Goals and Vision

We are very pleased to be hosting the Workshop on Data Science and String Theory. This is the first meeting of its kind, where the goal is to unite big data techniques with string theory, in order to systematically understand the string landscape.

String theory is perhaps the most promising candidate for a unified theory of physics. As a quantum theory of gravity that naturally gives rise to general relativity at long distances and the building blocks for realistic particle and cosmological sectors, it satisfies a number of non-trivial necessary conditions for any unified theory. In fact, it is the only known theory that satisfies these necessary conditions. However, its extra dimensions of space allow for many compactifications to four dimensions, which give rise to a large landscape of vacua that may realize many different incarnations of particle physics and cosmology. Taming the landscape is therefore a central problem in theoretical physics, and is critical to making progress in understanding unification in string theory.

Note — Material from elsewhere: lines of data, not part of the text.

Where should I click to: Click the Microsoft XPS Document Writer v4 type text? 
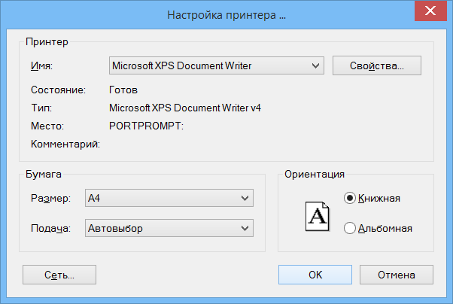click(x=185, y=108)
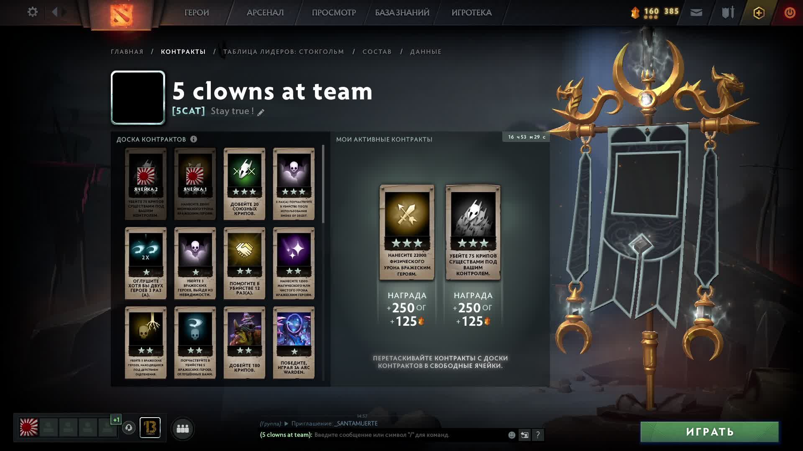The width and height of the screenshot is (803, 451).
Task: Select Добейте 180 крипов contract card
Action: click(x=244, y=342)
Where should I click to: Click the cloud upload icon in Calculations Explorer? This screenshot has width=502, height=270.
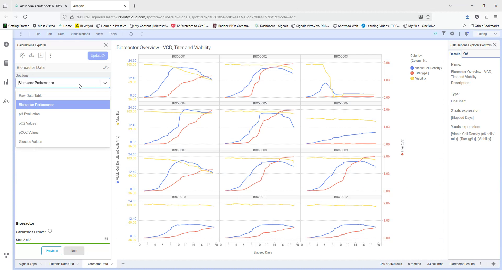[32, 55]
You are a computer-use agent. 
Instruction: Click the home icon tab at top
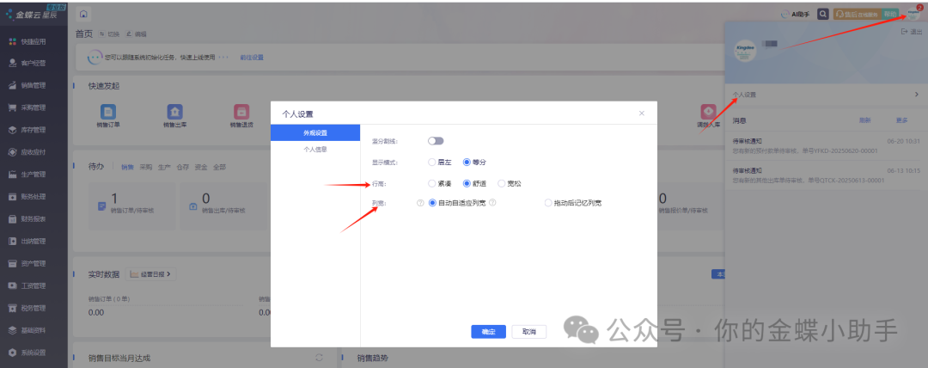pos(83,15)
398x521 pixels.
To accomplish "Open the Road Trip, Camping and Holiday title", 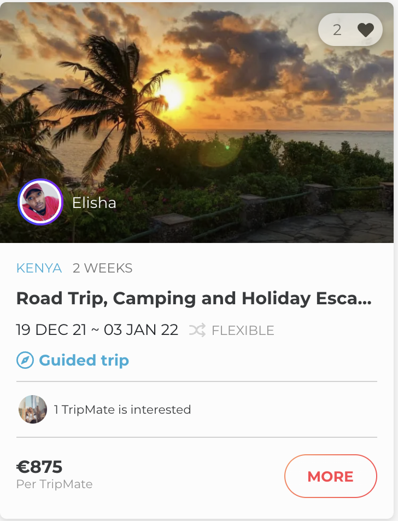I will pos(194,298).
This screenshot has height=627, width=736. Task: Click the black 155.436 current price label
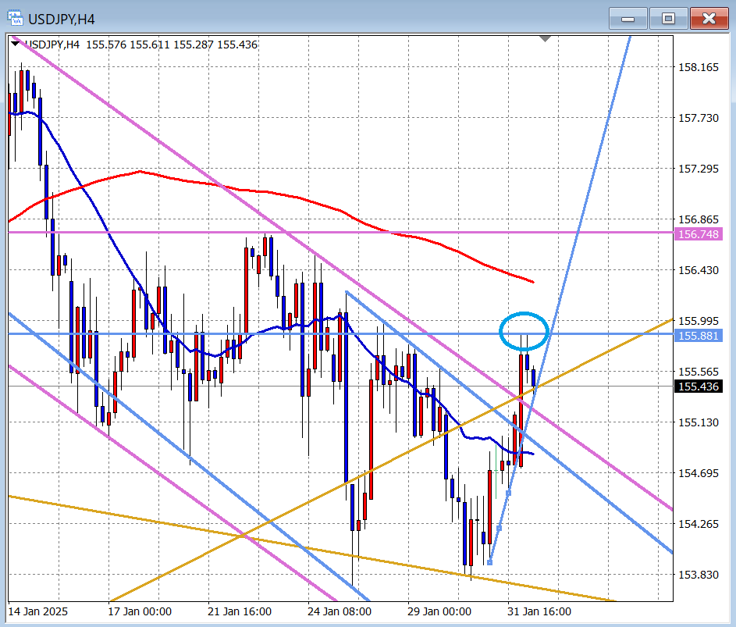tap(698, 387)
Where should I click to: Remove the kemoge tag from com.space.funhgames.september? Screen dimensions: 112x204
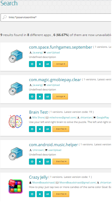click(x=65, y=64)
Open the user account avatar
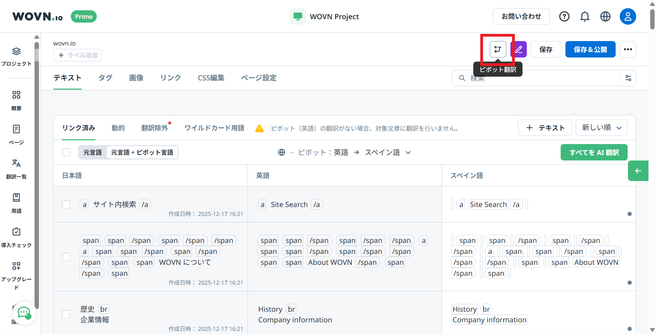Screen dimensions: 656x335 pyautogui.click(x=628, y=16)
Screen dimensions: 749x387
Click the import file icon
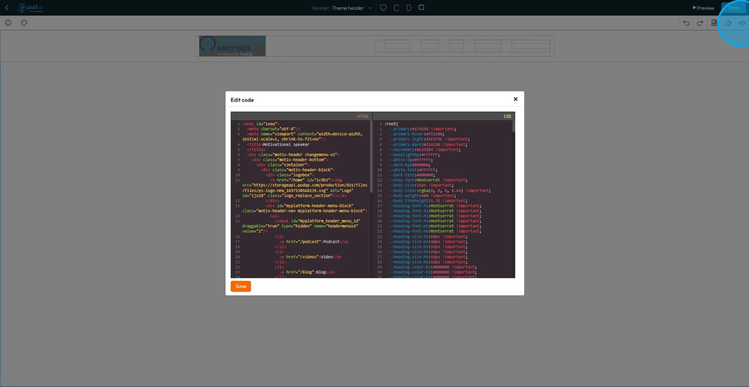[714, 23]
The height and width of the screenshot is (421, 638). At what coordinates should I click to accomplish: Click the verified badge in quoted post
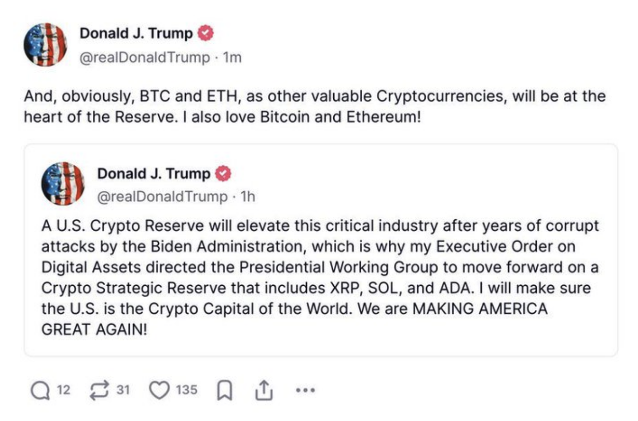click(223, 174)
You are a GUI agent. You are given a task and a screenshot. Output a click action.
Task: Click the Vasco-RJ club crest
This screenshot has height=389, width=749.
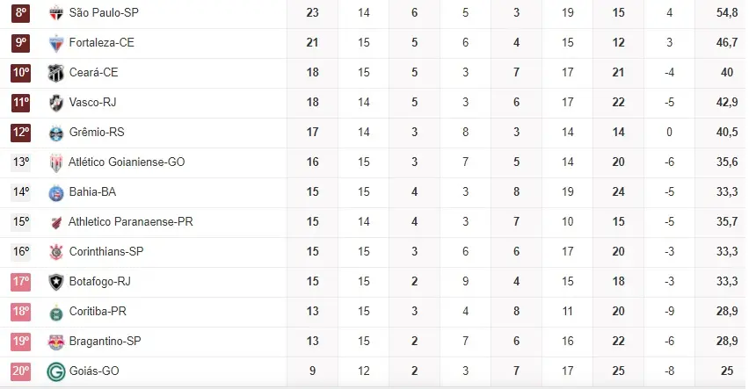(56, 103)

At this workshop, we will come together as a community to treat the landscape as what it clearly is: a big data problem. In fact, the data that arise in string theory may be some of the largest in science. For example, in the type IIb region of the landscape it was originally estimated that there are 10⁵⁰⁰ flux vacua, which has in recent years exploded to 10^272,000. These arise from turning on generalized fluxes in the extra dimensional geometries of string theory, and there are over 10⁷⁵⁵ geometries themselves. Dealing with these large numbers is further exacerbated by the computational complexity of the landscape, making it even more clear that sophisticated techniques are required.

Such problems are tailor made for applying modern techniques in data science. Over the last few years, application of data science techniques to known problems has changed many fields. In addition to impressive examples that are of less practical use, such as using deep learning to train a program that beat the world champion in Go (a system with 10¹⁷⁰ states) or classic Atari games, data science has led to veritable revolutions in genetics, oceanography, climate science, and many other fields.

While the use of data science techniques to address problems in the string landscape is relatively new, there has already been promising progress. For example, genetic algorithms have been utilized to effeciently find viable string vacua and compute cohomology groups, where the latter determine the massless particle content of string vacua and are often inefficient to compute across large ensembles. Machine learning has been utilized to study Calabi-Yau manifolds and quiver gauge theories, as well as to generate a conjecture that led to a rigorous result that proved the existence of E₆ models in 10⁷⁵¹ geometries that are a subset of the mentioned 10⁷⁵⁵.

These efforts are closely related to those of the String Vacuum Project (SVP), a NSF-funded multi-institution effort that studied the string landscape from 2008-2014. The SVP led to many works related to particle physics and cosmology in the landscape and new collaborations between its members. The many goals of the SVP included

the enumeration and classification of string vacua;
the development of a detailed understanding of those string vacua with realistic low-energy phenomenologies;
the development of more explicit connections between string vacua and LHC data and phenomenology generally; and
statistical studies across the entire “landscape” of string vacua.

There were also a series of collaboration workshops, including a 2008 workshop at Arizona, 2010 workshops at KITP and Ohio State, and a 2011 workshop at the UPenn.

In comparison, a renewed thrust to study the landscape (articulated e.g. at String Phenomenology 2017) has many of the same goals as the SVP but places an increased emphasis on using modern techniques in data science to study the landscape. This approach is worth pursuing since the past decade has seen rapid advances in the areas of machine learning, distributed artificial intelligence, and generative adversarial networks. Furthermore, software packages such as R Studio, Scikit-Learn, TensorFlow and Torch have made it easier than ever for newcomers to rapidly approach the frontier questions of data science. Finally, new platforms like cloud computing (AzureML, Google Cloud MLE, Predictive Analytics with AWS, etc.) have made high performance computing and machine learning affordable and scalable. Given the progress these new developments have made possible in other fields, many in our community believe a similar revolution in our understanding of fundamental physics may well be at hand.

At this meeting we will share recent progress and discuss next steps as a community.